#### [Dataset entries]
+ + + + + + +

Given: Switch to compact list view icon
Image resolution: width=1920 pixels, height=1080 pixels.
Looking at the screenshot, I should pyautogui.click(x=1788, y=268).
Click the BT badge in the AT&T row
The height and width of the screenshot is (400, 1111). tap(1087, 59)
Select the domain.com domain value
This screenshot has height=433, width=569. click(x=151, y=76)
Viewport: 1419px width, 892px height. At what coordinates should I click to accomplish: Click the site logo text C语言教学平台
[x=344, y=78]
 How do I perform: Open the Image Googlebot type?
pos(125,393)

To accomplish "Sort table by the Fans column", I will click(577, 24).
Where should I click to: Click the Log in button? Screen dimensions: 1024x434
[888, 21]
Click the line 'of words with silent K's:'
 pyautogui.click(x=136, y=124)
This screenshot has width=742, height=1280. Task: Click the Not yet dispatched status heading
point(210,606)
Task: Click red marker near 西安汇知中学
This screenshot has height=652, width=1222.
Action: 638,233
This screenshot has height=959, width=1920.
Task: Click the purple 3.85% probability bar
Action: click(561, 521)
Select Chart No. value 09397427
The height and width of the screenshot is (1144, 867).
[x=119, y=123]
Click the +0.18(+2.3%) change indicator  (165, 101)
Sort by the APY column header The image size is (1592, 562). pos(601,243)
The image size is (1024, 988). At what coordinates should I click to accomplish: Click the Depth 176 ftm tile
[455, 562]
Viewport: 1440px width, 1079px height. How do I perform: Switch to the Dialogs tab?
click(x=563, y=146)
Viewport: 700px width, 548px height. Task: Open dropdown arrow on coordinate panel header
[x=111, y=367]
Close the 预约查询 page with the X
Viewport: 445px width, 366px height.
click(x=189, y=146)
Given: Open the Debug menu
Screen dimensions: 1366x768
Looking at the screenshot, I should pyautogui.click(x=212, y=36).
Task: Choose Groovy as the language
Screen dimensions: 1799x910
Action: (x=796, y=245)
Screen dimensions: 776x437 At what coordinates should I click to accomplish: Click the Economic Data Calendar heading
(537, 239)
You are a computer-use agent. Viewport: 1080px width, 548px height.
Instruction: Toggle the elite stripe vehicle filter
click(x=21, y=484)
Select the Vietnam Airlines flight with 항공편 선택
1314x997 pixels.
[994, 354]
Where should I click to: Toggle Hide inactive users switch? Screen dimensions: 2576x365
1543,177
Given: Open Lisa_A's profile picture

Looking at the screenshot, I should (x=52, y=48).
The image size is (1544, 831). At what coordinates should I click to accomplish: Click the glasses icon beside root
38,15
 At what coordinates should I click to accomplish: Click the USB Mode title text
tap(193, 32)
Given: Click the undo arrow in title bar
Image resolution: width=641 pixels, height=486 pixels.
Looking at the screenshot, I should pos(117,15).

+ + + + + + +

#### [WORK ORDER]
Repeat each record verbatim.

#### [ANSWER FOR THE TASK]
Given: Switch to compact list view icon
Image resolution: width=1920 pixels, height=1080 pixels.
Looking at the screenshot, I should pyautogui.click(x=1788, y=268).
Click the BT badge in the AT&T row
The height and width of the screenshot is (400, 1111). tap(1087, 59)
Select the domain.com domain value
This screenshot has height=433, width=569. click(x=151, y=76)
Viewport: 1419px width, 892px height. At what coordinates should I click to accomplish: Click the site logo text C语言教学平台
[x=344, y=78]
 How do I perform: Open the Image Googlebot type?
pos(125,393)

To accomplish "Sort table by the Fans column", I will click(577, 24).
Where should I click to: Click the Log in button? Screen dimensions: 1024x434
[888, 21]
Click the line 'of words with silent K's:'
 pyautogui.click(x=136, y=124)
This screenshot has width=742, height=1280. Task: Click the Not yet dispatched status heading
point(210,606)
Task: Click red marker near 西安汇知中学
This screenshot has height=652, width=1222.
Action: 638,233
This screenshot has height=959, width=1920.
Task: Click the purple 3.85% probability bar
Action: click(561, 521)
Select Chart No. value 09397427
The height and width of the screenshot is (1144, 867).
[x=119, y=123]
Click the +0.18(+2.3%) change indicator  (165, 101)
Sort by the APY column header The image size is (1592, 562). pos(601,243)
The image size is (1024, 988). At what coordinates should I click to accomplish: Click the Depth 176 ftm tile
[455, 562]
Viewport: 1440px width, 1079px height. How do I perform: Switch to the Dialogs tab?
click(x=563, y=146)
Viewport: 700px width, 548px height. Task: Open dropdown arrow on coordinate panel header
[x=111, y=367]
Close the 预约查询 page with the X
Viewport: 445px width, 366px height.
click(x=189, y=146)
Given: Open the Debug menu
Screen dimensions: 1366x768
Looking at the screenshot, I should pyautogui.click(x=212, y=36).
Task: Choose Groovy as the language
Screen dimensions: 1799x910
Action: (x=796, y=245)
Screen dimensions: 776x437 At what coordinates should I click to accomplish: Click the Economic Data Calendar heading
(537, 239)
You are a computer-use agent. Viewport: 1080px width, 548px height.
Instruction: Toggle the elite stripe vehicle filter
click(x=21, y=484)
Select the Vietnam Airlines flight with 항공편 선택
1314x997 pixels.
[994, 354]
Where should I click to: Toggle Hide inactive users switch? Screen dimensions: 2576x365
1543,177
Given: Open Lisa_A's profile picture

Looking at the screenshot, I should (x=52, y=48).
The image size is (1544, 831). At what coordinates should I click to accomplish: Click the glasses icon beside root
38,15
 At what coordinates should I click to accomplish: Click the USB Mode title text
tap(193, 32)
Given: Click the undo arrow in title bar
Image resolution: width=641 pixels, height=486 pixels.
Looking at the screenshot, I should pos(117,15).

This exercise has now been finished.